Please copy the data below line for line, leaving out the pictures.
++++ Material to process ++++
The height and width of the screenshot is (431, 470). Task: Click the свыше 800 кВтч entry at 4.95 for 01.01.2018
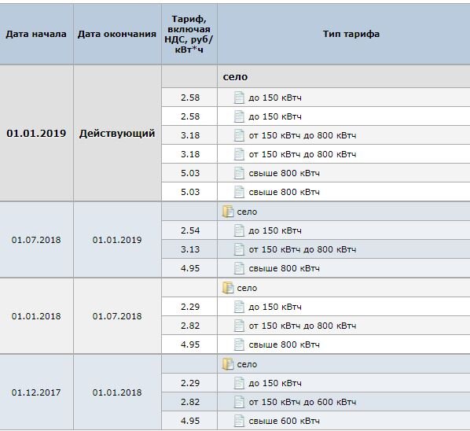pyautogui.click(x=285, y=344)
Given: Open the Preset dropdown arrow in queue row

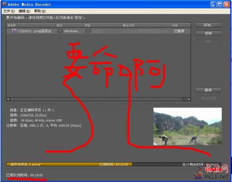Looking at the screenshot, I should pos(88,31).
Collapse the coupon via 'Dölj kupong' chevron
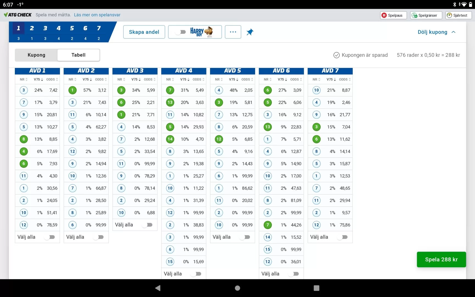 [454, 32]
++++
* Full answer *
The height and width of the screenshot is (431, 470). Task: Click the свыше 800 кВтч entry at 4.95 for 01.01.2018
pyautogui.click(x=285, y=344)
Given: Open the Preset dropdown arrow in queue row

Looking at the screenshot, I should pos(88,31).
Collapse the coupon via 'Dölj kupong' chevron
 [454, 32]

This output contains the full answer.